Using VR alone in the classroom requires more investigation, but it currently has limitations that prohibit it from fully replacing faculty-guided lectures. Traditional lecture-based presentations are still beneficial to the dental curriculum. However, the students report that using VR for oral radiographic anatomy seems to enhance the learning experience by allowing effective interaction with the course material. Before introducing VR into the formal education curriculum, students must be adequately prepared and trained. Unfortunately, developing the hardware and software, as well as modification, maintenance, and repair have a significant expense that must be considered.

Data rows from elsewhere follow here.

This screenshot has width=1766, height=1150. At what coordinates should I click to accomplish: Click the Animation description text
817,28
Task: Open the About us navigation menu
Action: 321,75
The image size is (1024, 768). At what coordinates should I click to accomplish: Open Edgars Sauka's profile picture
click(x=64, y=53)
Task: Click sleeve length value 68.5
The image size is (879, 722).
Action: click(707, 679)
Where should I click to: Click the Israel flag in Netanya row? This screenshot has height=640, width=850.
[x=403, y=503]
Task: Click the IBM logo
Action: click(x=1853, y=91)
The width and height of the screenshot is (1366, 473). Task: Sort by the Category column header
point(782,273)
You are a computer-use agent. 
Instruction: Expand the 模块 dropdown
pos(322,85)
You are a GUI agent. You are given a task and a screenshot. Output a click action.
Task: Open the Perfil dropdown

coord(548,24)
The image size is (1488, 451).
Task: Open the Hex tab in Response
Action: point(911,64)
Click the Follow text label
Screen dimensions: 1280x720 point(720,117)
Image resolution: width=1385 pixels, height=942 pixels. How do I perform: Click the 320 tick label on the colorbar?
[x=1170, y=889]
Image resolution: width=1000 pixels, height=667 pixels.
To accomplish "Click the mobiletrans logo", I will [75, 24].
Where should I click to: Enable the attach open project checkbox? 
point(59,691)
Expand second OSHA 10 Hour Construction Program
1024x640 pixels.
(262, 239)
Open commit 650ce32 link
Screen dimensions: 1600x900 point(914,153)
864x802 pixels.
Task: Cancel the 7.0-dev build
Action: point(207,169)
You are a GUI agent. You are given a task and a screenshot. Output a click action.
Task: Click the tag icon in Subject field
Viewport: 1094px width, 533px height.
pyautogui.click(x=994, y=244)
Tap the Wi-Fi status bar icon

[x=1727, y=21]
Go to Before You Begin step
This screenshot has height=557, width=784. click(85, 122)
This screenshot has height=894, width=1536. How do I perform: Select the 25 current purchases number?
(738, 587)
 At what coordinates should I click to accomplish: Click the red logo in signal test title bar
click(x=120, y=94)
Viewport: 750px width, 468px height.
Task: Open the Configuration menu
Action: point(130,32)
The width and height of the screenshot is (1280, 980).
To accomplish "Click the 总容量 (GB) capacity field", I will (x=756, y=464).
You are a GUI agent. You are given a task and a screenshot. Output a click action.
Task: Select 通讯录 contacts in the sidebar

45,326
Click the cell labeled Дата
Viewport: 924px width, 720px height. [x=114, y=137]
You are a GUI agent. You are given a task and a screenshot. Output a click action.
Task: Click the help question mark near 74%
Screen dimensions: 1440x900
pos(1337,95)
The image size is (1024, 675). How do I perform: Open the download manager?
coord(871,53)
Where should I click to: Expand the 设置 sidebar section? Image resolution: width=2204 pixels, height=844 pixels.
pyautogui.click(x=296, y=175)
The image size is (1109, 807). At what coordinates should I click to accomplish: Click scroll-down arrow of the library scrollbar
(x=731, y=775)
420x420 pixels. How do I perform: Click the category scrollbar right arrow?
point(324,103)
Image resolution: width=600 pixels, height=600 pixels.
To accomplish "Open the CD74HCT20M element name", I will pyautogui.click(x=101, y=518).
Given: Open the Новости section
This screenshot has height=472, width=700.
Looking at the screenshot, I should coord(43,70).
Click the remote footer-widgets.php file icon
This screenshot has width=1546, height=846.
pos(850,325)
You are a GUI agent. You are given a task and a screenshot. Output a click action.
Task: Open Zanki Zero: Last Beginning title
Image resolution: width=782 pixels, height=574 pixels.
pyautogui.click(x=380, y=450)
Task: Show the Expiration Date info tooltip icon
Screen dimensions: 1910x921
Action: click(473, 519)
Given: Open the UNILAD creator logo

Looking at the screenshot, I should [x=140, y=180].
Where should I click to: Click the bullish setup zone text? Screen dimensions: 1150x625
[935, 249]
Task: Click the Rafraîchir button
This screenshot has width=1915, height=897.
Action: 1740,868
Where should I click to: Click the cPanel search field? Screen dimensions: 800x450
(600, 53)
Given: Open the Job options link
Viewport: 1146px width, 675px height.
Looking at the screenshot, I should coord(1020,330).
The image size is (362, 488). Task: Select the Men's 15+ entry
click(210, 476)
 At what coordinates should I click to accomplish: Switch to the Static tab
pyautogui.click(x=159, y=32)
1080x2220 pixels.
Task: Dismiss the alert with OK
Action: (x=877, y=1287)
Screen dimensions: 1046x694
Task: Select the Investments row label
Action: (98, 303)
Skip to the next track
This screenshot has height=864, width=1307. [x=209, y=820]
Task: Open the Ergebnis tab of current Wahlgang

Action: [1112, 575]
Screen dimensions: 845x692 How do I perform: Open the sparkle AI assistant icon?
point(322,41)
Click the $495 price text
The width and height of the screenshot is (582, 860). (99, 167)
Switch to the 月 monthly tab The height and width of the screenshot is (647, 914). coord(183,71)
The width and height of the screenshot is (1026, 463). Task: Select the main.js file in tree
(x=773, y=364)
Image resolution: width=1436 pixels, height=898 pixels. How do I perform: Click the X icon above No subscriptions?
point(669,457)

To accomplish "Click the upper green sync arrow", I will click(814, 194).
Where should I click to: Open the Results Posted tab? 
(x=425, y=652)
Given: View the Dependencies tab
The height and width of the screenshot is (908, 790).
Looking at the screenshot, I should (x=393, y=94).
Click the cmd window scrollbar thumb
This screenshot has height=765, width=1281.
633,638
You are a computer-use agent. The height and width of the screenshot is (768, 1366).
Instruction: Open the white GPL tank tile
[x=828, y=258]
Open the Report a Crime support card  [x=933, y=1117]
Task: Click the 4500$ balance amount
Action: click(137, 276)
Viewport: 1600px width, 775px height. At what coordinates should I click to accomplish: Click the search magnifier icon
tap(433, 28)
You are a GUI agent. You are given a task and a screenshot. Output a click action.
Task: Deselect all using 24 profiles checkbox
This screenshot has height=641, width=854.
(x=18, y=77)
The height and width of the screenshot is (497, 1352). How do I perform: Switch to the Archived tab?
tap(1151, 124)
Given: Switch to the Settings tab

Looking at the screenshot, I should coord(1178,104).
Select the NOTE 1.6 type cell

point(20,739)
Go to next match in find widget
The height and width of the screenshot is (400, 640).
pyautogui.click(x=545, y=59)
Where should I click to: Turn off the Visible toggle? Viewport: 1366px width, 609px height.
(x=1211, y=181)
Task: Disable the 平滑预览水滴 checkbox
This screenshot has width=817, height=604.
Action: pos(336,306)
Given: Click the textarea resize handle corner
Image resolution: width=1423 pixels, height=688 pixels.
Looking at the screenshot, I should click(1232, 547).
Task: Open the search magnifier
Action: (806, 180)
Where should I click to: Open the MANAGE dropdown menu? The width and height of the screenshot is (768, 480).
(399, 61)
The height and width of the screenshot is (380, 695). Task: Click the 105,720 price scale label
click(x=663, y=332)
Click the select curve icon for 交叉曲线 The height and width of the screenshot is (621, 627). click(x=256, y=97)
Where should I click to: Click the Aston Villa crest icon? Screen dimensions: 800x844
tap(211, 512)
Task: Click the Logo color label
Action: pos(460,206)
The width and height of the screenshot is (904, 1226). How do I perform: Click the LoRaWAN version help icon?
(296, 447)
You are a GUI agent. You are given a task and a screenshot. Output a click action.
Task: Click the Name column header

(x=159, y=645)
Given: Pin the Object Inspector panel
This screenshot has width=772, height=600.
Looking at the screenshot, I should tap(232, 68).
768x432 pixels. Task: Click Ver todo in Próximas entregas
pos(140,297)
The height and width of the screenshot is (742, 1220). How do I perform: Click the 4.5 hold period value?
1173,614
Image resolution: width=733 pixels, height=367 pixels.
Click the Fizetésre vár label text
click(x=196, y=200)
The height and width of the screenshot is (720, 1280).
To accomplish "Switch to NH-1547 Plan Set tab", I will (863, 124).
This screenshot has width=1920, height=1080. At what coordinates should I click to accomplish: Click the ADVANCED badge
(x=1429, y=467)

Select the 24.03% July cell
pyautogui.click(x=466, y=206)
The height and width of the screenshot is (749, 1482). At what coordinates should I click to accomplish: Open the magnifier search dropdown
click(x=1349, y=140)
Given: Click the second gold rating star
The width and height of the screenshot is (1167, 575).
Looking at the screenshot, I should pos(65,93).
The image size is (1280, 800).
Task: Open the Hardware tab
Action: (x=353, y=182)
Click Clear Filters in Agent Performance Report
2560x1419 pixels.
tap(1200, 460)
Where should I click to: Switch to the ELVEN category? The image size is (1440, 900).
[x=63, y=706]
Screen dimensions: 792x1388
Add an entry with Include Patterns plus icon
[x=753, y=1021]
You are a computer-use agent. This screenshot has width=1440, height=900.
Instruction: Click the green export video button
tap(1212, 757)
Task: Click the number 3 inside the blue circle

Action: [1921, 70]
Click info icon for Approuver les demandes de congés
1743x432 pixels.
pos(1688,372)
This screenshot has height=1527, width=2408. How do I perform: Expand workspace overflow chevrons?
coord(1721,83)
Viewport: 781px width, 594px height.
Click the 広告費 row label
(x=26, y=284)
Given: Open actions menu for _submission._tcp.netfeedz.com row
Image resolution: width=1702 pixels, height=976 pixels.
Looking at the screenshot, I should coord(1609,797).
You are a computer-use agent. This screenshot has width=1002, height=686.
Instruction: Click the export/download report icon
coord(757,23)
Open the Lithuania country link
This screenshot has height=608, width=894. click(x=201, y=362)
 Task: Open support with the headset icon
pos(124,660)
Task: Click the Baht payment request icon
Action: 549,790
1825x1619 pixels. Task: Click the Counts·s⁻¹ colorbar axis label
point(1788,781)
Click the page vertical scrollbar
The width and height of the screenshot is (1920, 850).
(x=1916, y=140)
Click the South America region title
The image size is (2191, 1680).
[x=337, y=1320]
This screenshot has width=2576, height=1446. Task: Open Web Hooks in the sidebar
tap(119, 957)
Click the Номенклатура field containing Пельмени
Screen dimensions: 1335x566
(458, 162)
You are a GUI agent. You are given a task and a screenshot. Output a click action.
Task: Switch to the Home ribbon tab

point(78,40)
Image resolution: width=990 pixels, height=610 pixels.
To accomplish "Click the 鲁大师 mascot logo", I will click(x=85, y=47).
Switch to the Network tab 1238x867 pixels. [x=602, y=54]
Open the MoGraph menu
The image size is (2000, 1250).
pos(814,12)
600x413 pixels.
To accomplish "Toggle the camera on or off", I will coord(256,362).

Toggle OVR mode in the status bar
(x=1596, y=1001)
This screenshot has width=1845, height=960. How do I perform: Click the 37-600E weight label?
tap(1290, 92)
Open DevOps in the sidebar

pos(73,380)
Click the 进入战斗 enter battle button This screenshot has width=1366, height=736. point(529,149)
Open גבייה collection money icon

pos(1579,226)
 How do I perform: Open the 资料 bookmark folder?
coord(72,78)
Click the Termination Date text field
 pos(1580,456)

This work has some limitations. One was not including senior participants to compare the possible effects of experience and previous knowledge. The time limit to conduct this work limited the allocated duration of VR training and exposure. The hardware and software were not readily accessible, very costly, and time-consuming. Furthermore, the VR video lacks audio commentary for some structures that we assumed would be self-explanatory. Including dental students from different year levels must be conducted to discover the rationale for incorrect answers, particularly those that have no shape similarity or are anatomically far from one another. Before beginning the experiment, we propose introducing the student to the VR experience for some time. Comparing advanced courses versus early courses, and adding a third sample group that engages in both VR and lecture-based lectures would be interesting future explorations.
Within the limitations of this study, it can be concluded that lecture-based students generally showed better performance in panoramic radiographic anatomy compared to VR. Several structures were not correctly identified in both groups of novice students.
ACKNOWLEDGMENTS
The Authors would like to acknowledge the “Researchers Supporting Project” number (RSP2023R234), King Saud University, Riyadh, Saudi Arabia. The Authors would like to thank “Black Dune Studio” for their assistance and technical efforts.
CONFLICT OF INTEREST STATEMENT
The authors declare no conflict of interest.